Task directions
Rewrite all of the records below with "Instruction" replaced by "Directive", keeping every other word unchanged, and omit the pictures.
# START OF Raw records
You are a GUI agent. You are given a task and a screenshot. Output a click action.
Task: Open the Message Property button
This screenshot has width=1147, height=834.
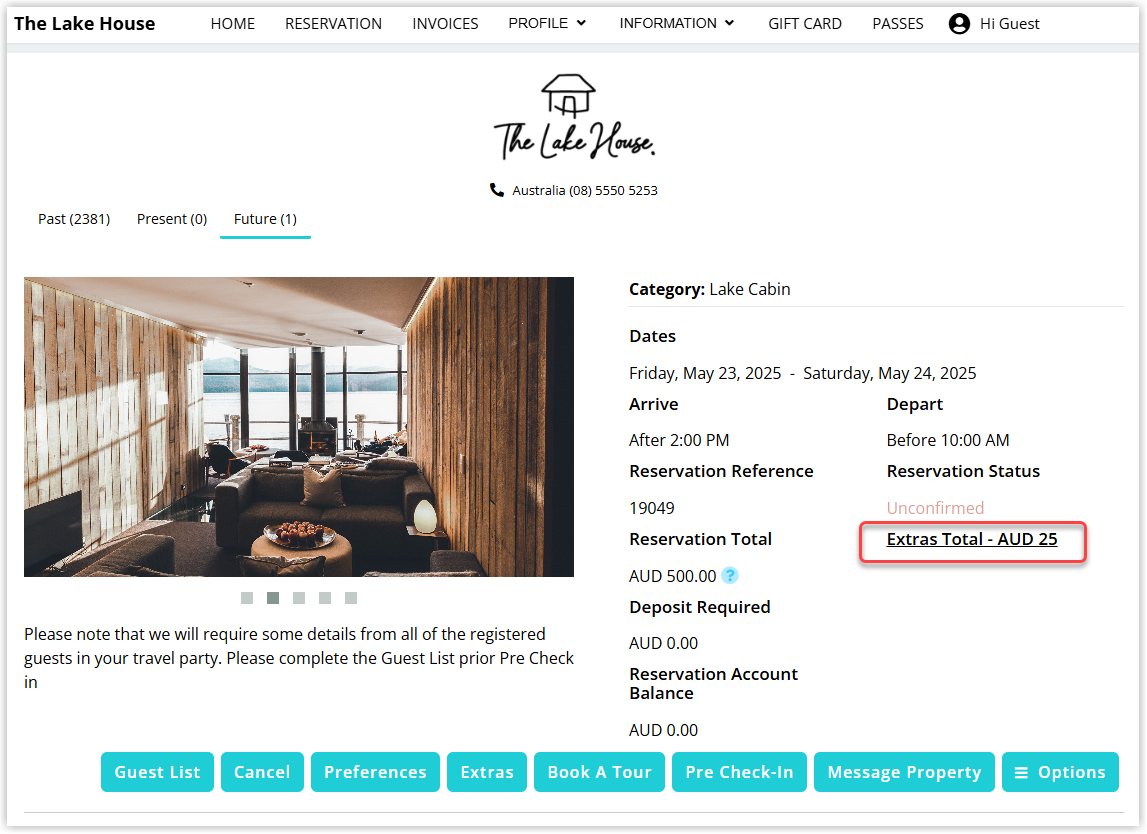[904, 772]
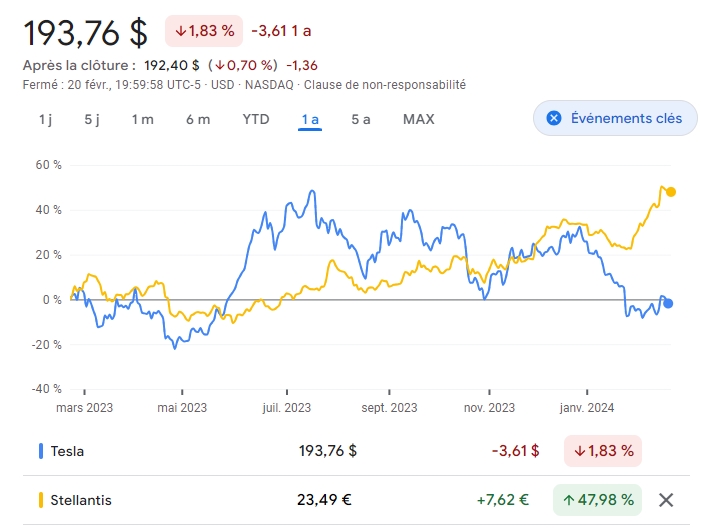Click the green 47,98 % Stellantis badge
Viewport: 701px width, 531px height.
[597, 500]
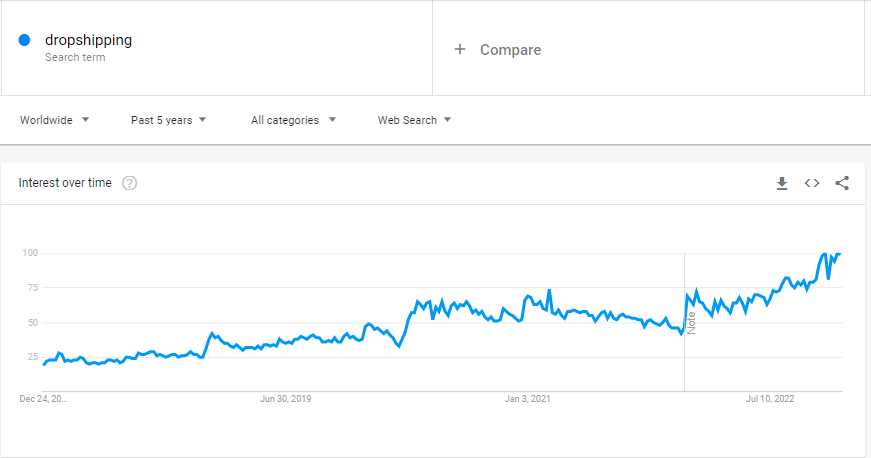The width and height of the screenshot is (871, 458).
Task: Download the Interest over time data
Action: (x=782, y=183)
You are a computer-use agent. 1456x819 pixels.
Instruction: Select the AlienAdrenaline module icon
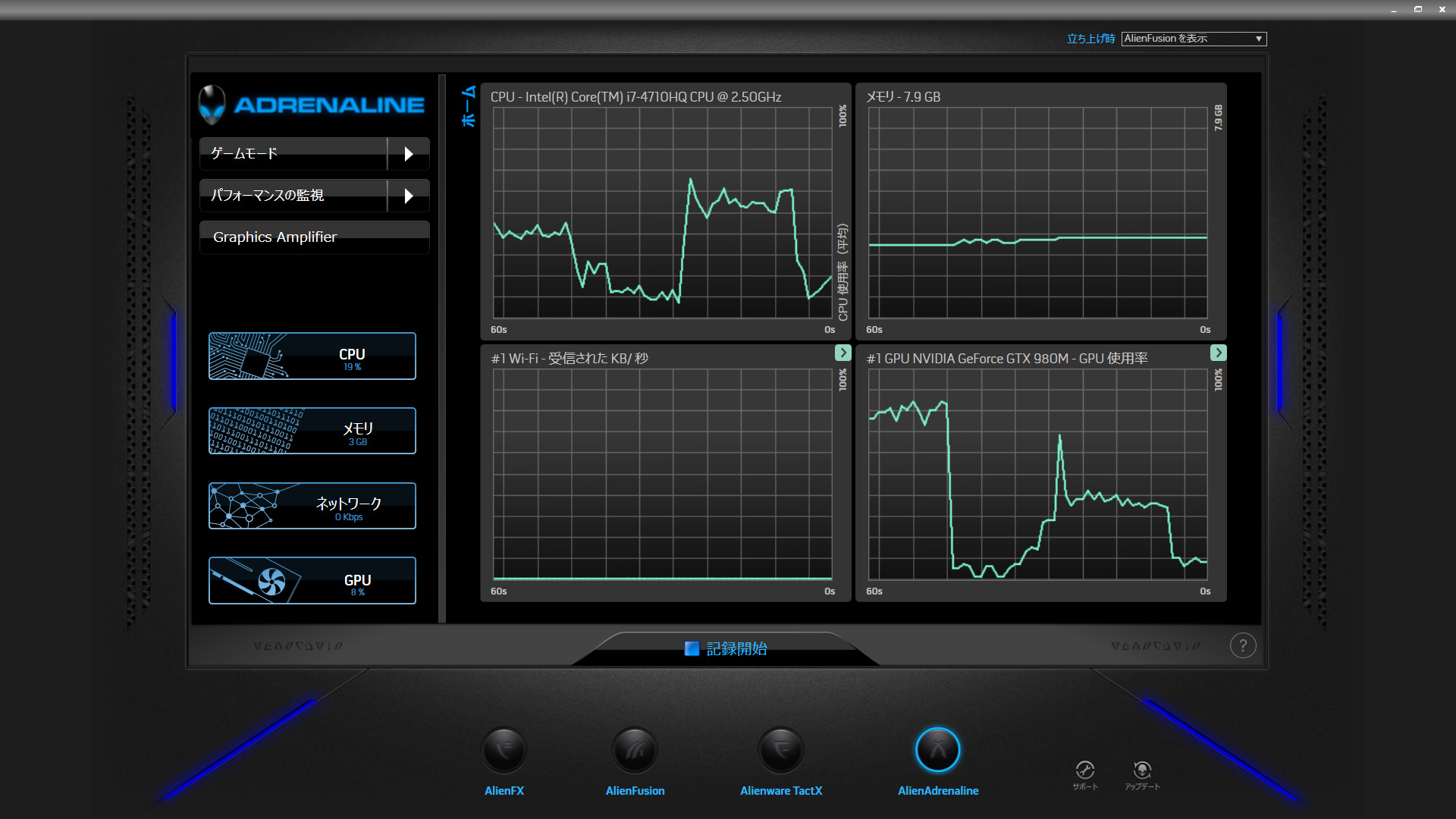938,750
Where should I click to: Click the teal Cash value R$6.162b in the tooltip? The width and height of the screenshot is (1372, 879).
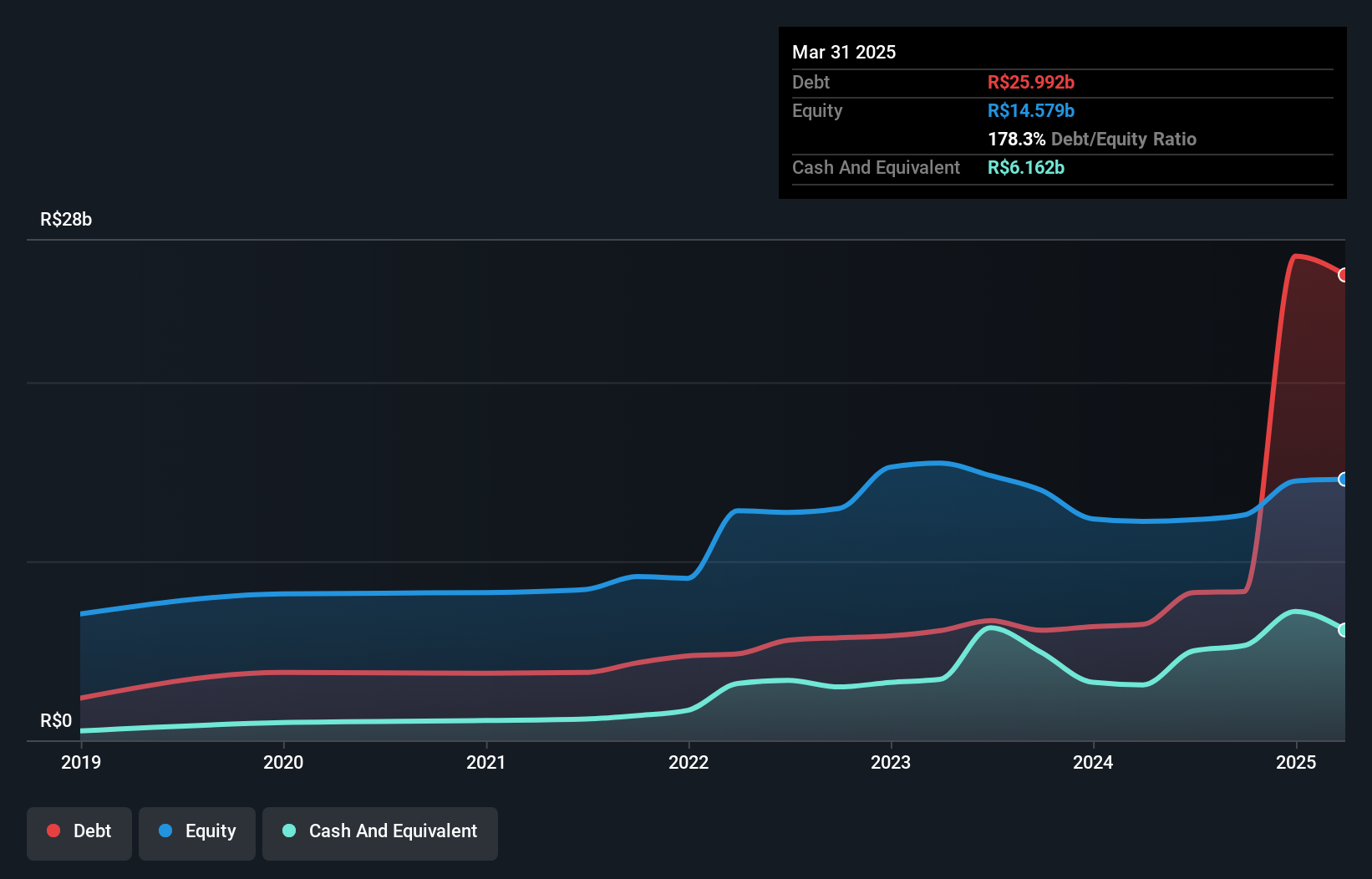pyautogui.click(x=1026, y=167)
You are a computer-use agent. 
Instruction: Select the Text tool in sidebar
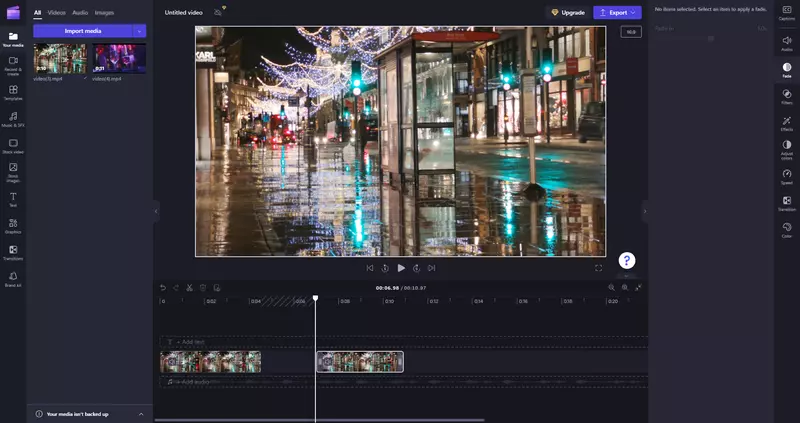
# END OF Raw records
Correct output
You are a GUI agent. You are given a task and a screenshot. Output a click action.
Task: Open the Message Property button
This screenshot has width=1147, height=834.
[904, 772]
Click the green 47,98 % Stellantis badge
Viewport: 701px width, 531px height.
[597, 500]
The width and height of the screenshot is (871, 458).
Task: Download the Interest over time data
Action: (x=782, y=183)
You are a computer-use agent. 1456x819 pixels.
Directive: Select the AlienAdrenaline module icon
938,750
Where should I click to: Click the teal Cash value R$6.162b in the tooltip? The width and height of the screenshot is (1372, 879).
pyautogui.click(x=1026, y=167)
You are a computer-use agent. 
Directive: Select the Text tool in sidebar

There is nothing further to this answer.